题:https://leetcode.com/problems/check-completeness-of-a-binary-tree/
题目
Given a binary tree, determine if it is a complete binary tree.
Definition of a complete binary tree from Wikipedia:
In a complete binary tree every level, except possibly the last, is completely filled, and all nodes in the last level are as far left as possible. It can have between 1 and 2h nodes inclusive at the last level h.
Example 1:
Input: [1,2,3,4,5,6]
Output: true
Explanation: Every level before the last is full (ie. levels with node-values {1} and {2, 3}), and all nodes in the last level ({4, 5, 6}) are as far left as possible.
Example 2:
Input: [1,2,3,4,5,null,7]
Output: false
Explanation: The node with value 7 isn’t as far left as possible.
Note:
- The tree will have between 1 and 100 nodes.
题目大意
判断 树 是否是 完全二叉树。
思路
层次遍历树结点。
将该结点的左右子树 都放入队列中。其实是为了 模拟 满二叉树。
若遍历到某个结点为null,说明这个应该是 完全二叉树的结尾,其后面应该没有结点了,即 队列后面的元素都应为 null。
若已经遍历到 null,队列后面还有 非 null 结点,则该 树不为 完全二叉树。
/**
* Definition for a binary tree node.
* public class TreeNode {
* int val;
* TreeNode left;
* TreeNode right;
* TreeNode(int x) { val = x; }
* }
*/
class Solution {
public boolean isCompleteTree(TreeNode root) {
Queue<TreeNode> queue= new LinkedList<>();
queue.add(root);
int realNum = 1;
boolean isFinishing = false;
while (!queue.isEmpty()){
int queueSize = queue.size();
for(int i =1 ; i <= queueSize ; i++){
TreeNode curNode = queue.poll();
if(curNode == null){
isFinishing = true;
continue;
}
else if(isFinishing)

作业要求 A:
请根据上面的练习短文回答下列问题。
(i) Note 部分规定树的结点数在什么范围内？
(ii) 输入为 [1,2,3,4,5,null,7] 时，输出是什么？
(iii) 思路部分用哪种方式遍历树结点？
作业要求 B: 写出上面练习短文里 TreeNode 类定义所声明的全部字段名。

待分析数据:

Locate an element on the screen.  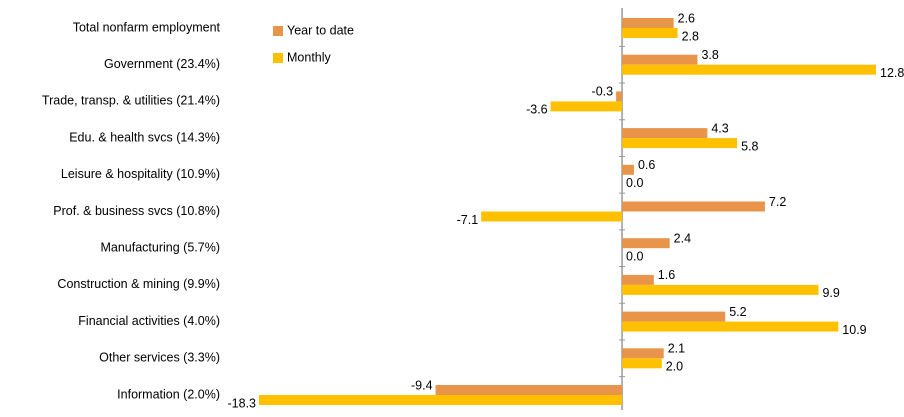
category-label: Total nonfarm employment is located at coordinates (147, 27).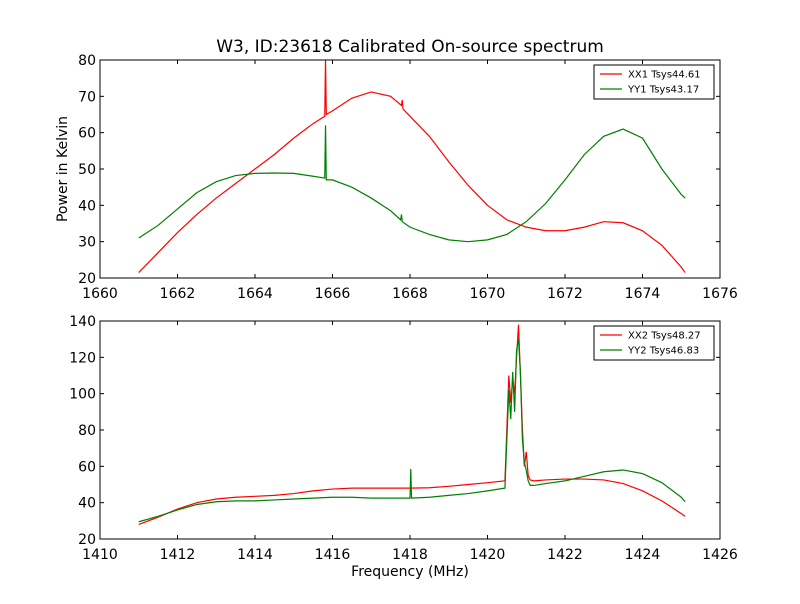  Describe the element at coordinates (663, 90) in the screenshot. I see `legend-entry: YY1 Tsys43.17` at that location.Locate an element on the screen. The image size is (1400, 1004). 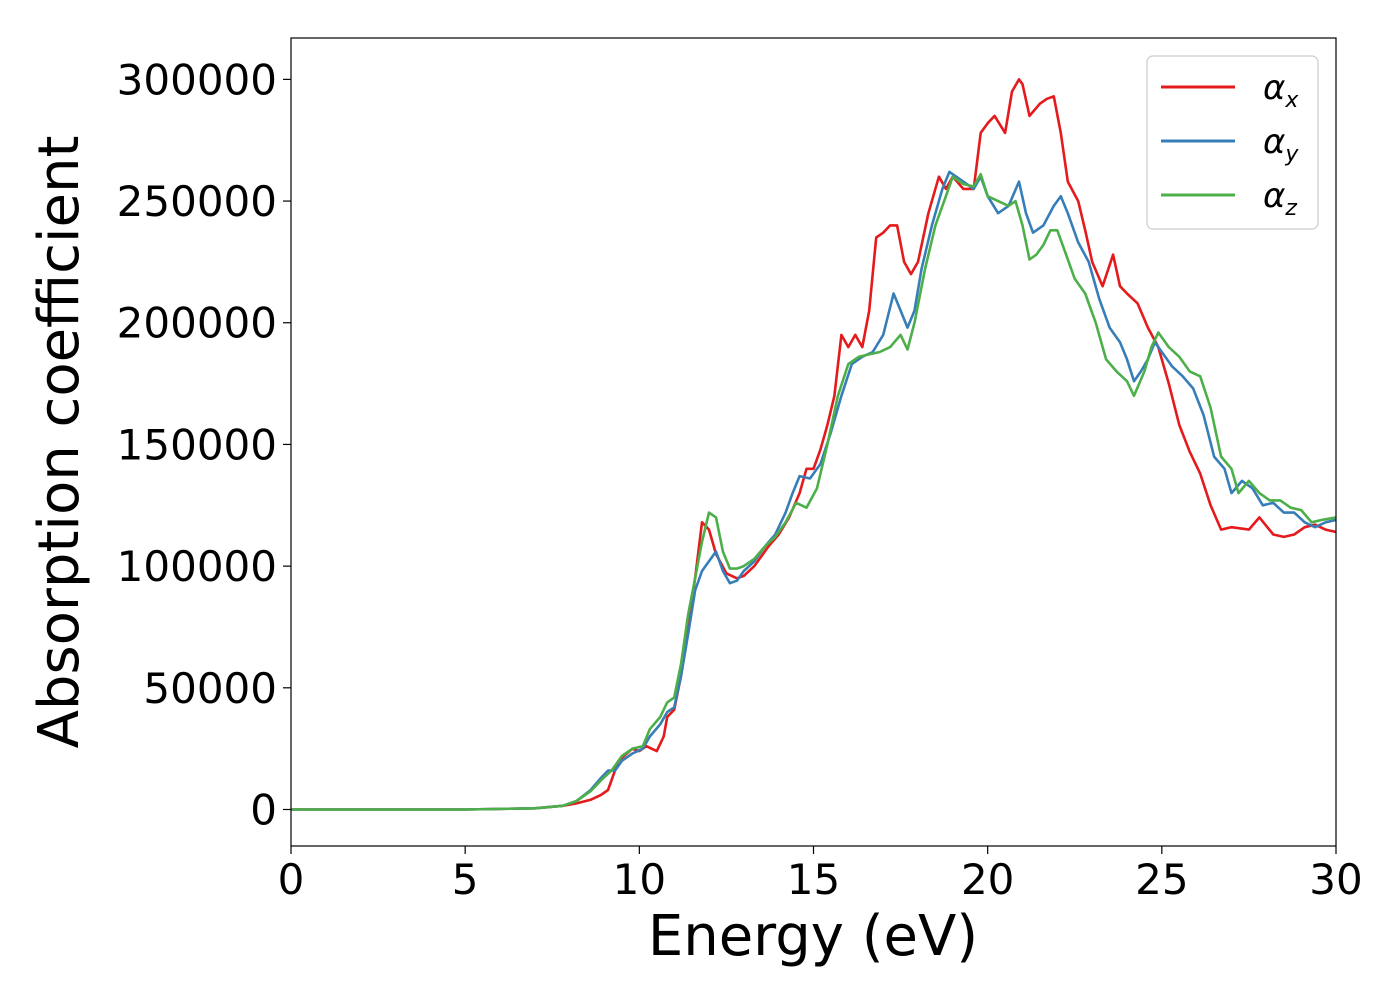
legend-label-x: αx is located at coordinates (1281, 90).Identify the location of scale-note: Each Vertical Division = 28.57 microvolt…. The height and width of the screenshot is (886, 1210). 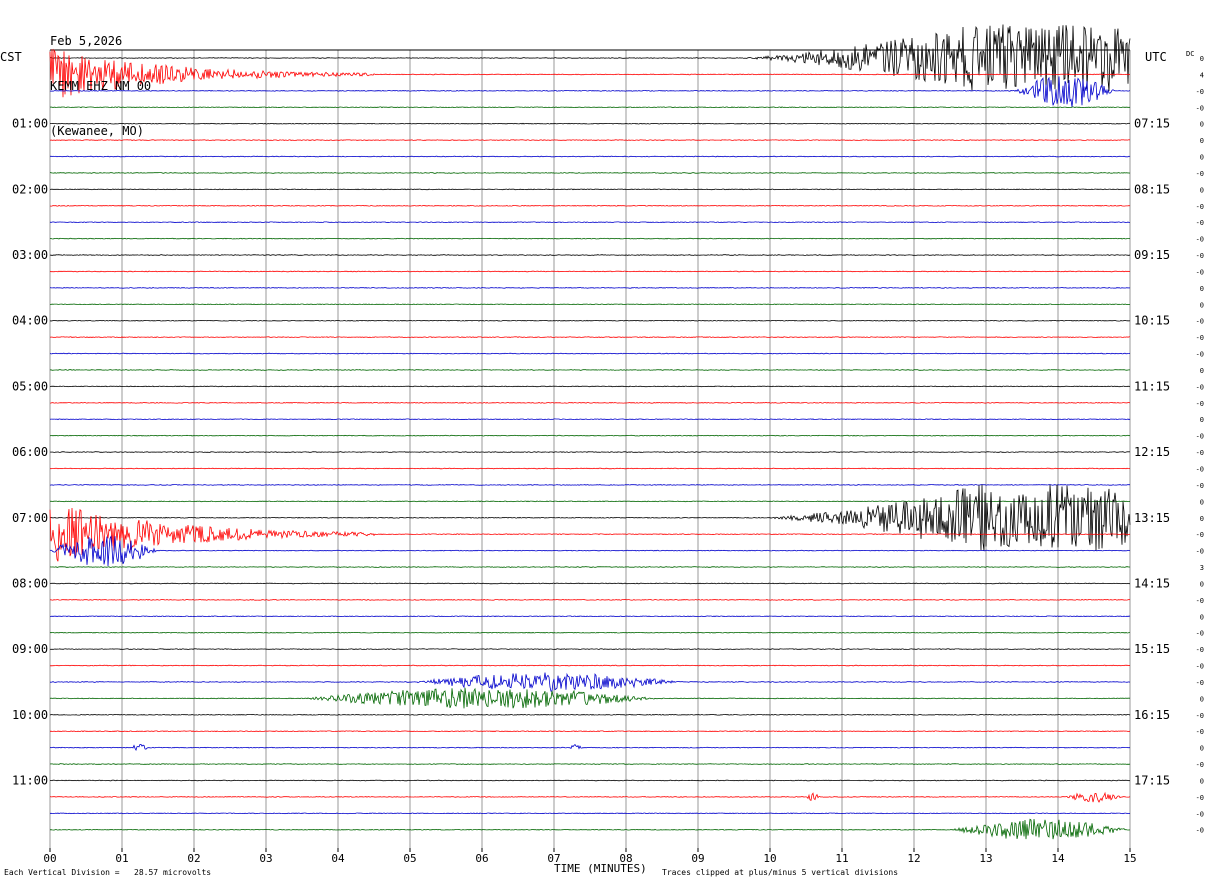
(108, 872).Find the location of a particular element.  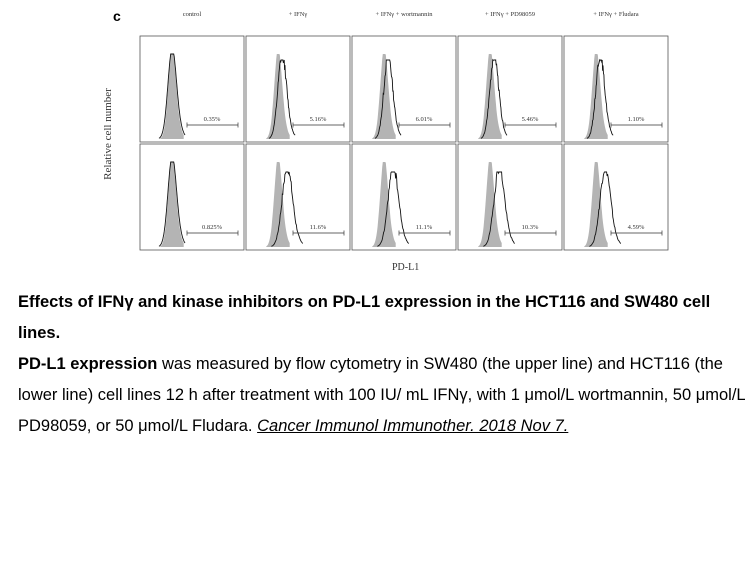

column-title: + IFNγ + wortmannin is located at coordinates (404, 14).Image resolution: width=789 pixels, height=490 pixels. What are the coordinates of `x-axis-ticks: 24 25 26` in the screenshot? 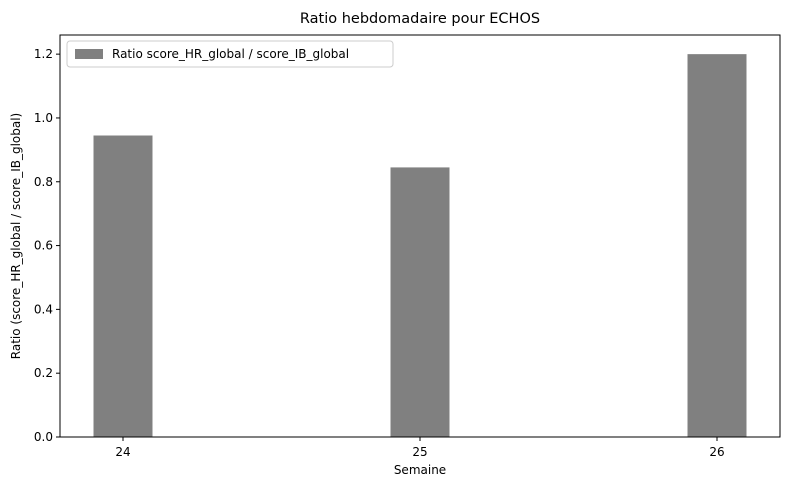 It's located at (420, 448).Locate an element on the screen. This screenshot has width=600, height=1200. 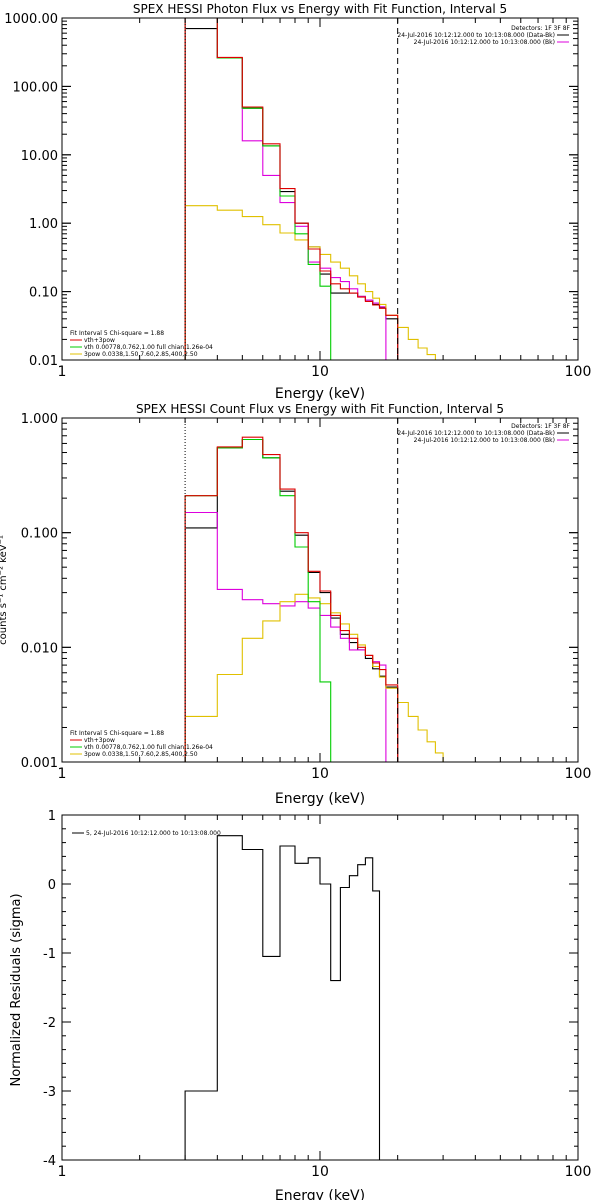
y-tick-label: -4 is located at coordinates (50, 1162).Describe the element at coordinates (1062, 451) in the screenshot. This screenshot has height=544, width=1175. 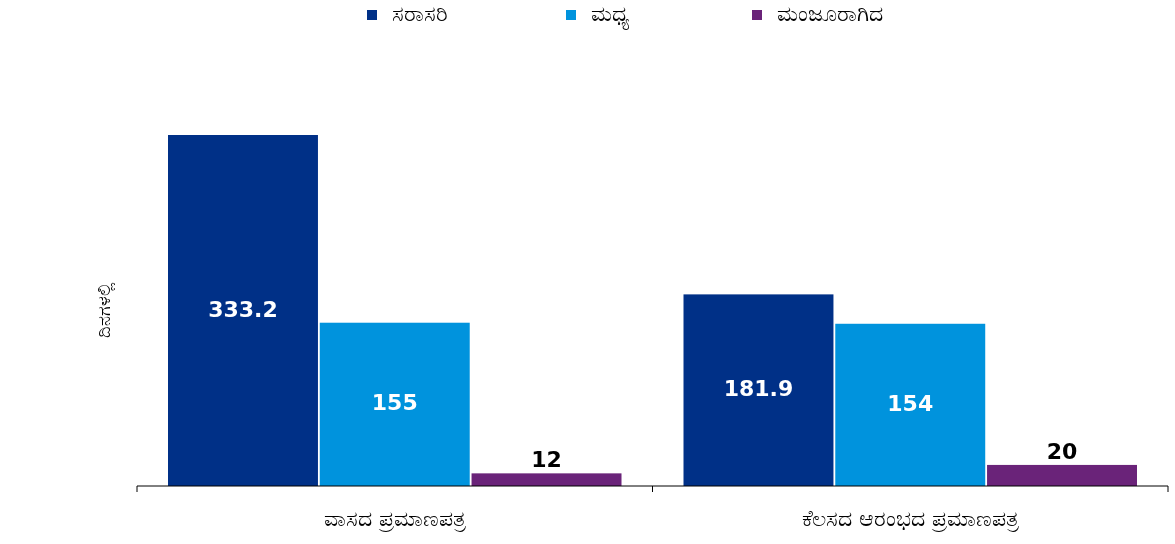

输出结果 A:
(i) 1 到 100 个结点之间。
(ii) false。
(iii) 层次遍历。

输出结果 B: val、left、right